--- start Passage to read ---

The NHL regular season ended over the weekend. The Carolina Hurricanes missed the playoffs for the sixth year in a row. What should be a heartbreaking time of the season was met merely by a shrug of my shoulders. Hey, at least they didn’t get my hopes up like the Boston Bruins.

People often ask me how I became a Hurricanes fan, as if they’d never heard of the Hartford Whalers. So many people still wear apparel with the iconic Whalers logo, probably more than when the team still played in the northeast. Struggling attendance, coupled with NHL Commissioner Gary Bettman’s southern expansion strategy, lifted the Whalers from the Connecticut capital and to North Carolina’s in Raleigh. I happened to hitch a ride.

Since they moved to Carolina, the franchise has had more success than they ever did in Hartford. They won the Southeast Division in just their second season and made it all the way to the Stanley Cup finals in their fifth. I still remember watching Game 1 of the 01-02 series on TV. The Detroit Red Wings were a juggernaut opponent. In Joe Louis Arena, in front of a hostile crowd, the upstart Hurricanes took the first game 3-2 in an epic OT battle that shocked anyone with an interest in hockey and a pulse. The Red Wings had ten future Hall-of-Famers on that team. Of course, David rarely vanquishes Goliath and the Canes lost the next four games en route to a 4-1 loss in their first cup appearance.

When your team is meant to be a bottom feeder, it sends waves through front offices when they break the mold. Clearly the owners weren’t content to just exist in their warm little southern enclave. They wanted to win. But the Hurricanes stepped back from the zenith. They had two dismal years in 02-03 and 03-04 before the NHL lockout in 04-05 that cancelled the entire season.

Then came magic. In 2005-06, the Hurricanes won the Southeast Division, the Eastern Conference title and the Stanley Cup. Before the beginning of that finals against the Edmonton Oilers, I realized something I missed for eight years. Hockey fans don’t WANT a team in North Carolina. Guys would always give me shit for being a Canes fan before. It wasn’t unusual and I didn’t take it too seriously. But bring on a clash between a long dormant Canadian superpower and this football country usurper and you’ll see where hockey fans’ loyalties lie. That Cup win was the most satisfying championship I’ve ever supported because it was a big “Fuck You” to everyone who thinks hockey should only exist 40°N latitude or higher.

--- end Passage to read ---
--- start Recorded information ---

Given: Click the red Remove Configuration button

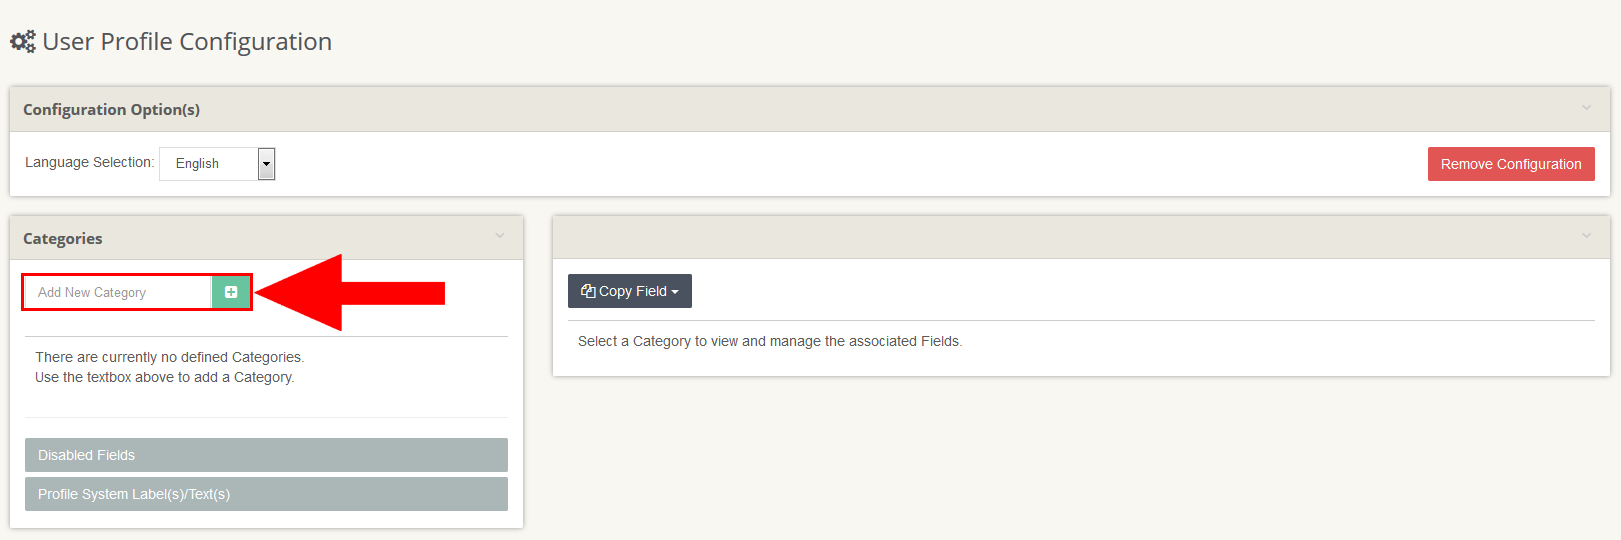Looking at the screenshot, I should [1510, 164].
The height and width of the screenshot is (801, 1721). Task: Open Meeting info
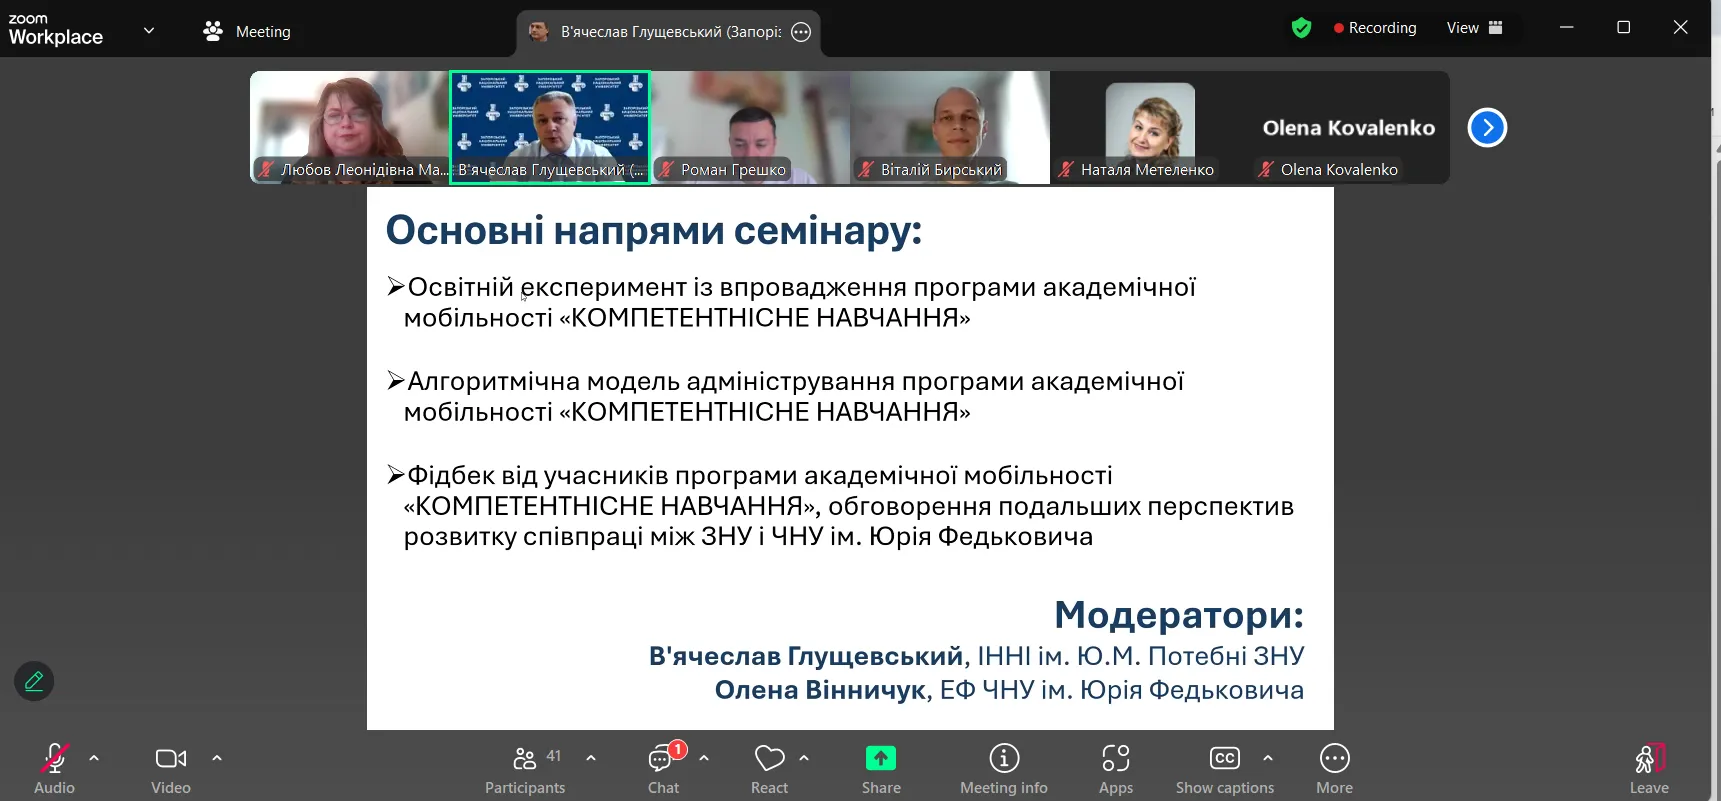point(1003,769)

--- end Recorded information ---

→ Exercise task 1
Answer these from the Hurricanes passage:
(a) For how many years in a row have the Hurricanes missed the playoffs?
(b) Which team did the Hurricanes face in their first Stanley Cup finals?
(c) Which team was their opponent in the 2005-06 finals?
→ Exercise task 2
Carry the Hurricanes passage on from its final sentence.
The data plays no part in this work.

→ Result 1
(a) Six years.
(b) The Detroit Red Wings.
(c) The Edmonton Oilers.

→ Result 2
No team wins a championship every season. The length between them dictates how disappointed we are when they fall short. New York Yankees fans expect heaping loads of World Series titles (though that sentiment may necessarily have to change). Buffalo fans are just happy the NHL and NFL haven’t abandoned their snowy wasteland. Stanley Cups like the Hurricanes’ make the waiting worthwhile. Some teams never win. The deck is stacked against them. I’ve been lucky enough to experience at least one championship in the last decade from every professional team I support.

Sticking with a perennial winner is easy. Sticking with a storied franchise, even if they haven’t won much lately, also so. Trying to support a team clearly designed to round out a full league and boost revenue through market expansion isn’t always. The Carolina Hurricanes aren’t the Montreal Canadiens or the Toronto Maple Leafs. Nor are they the Chicago Blackhawks or New York Rangers. They play in a small market where hockey is as niche as rugby. Expectations aren’t dynastic decades of continual championship chances. It’s that one storybook year where every element conspires to allow your team to break through. Even if they’ve missed the playoffs for the past three seasons and will for the next three, this one is ours.

The Hurricanes have vied for Lord Stanley’s Cup once since the championship run, when they were swept by the Penguins in the 08-09 Eastern Conference finals. It’s the way these things go. In all likelihood, I’ll never see another win. That’s okay. I’ll look forward to a few of those heartbreaking playoff losses in the future. This is the challenge and I embrace it. We’ll always have 2005-06.

 

Baseball. Long, boring games. Long, boring, 162 game seasons. It challenges a fan’s vitality and loyalty when September comes and your team is 30 games out of first place. That’s just about the time you switch to football and pay as much attention to the final month of the MLB season as you did to Spring training. Can you blame even the most ardent fans? Baseball fields the smallest playoff pool of the four major professional sports and requires half a calendar year just to get there. Those who stick it to the end deserve commendation.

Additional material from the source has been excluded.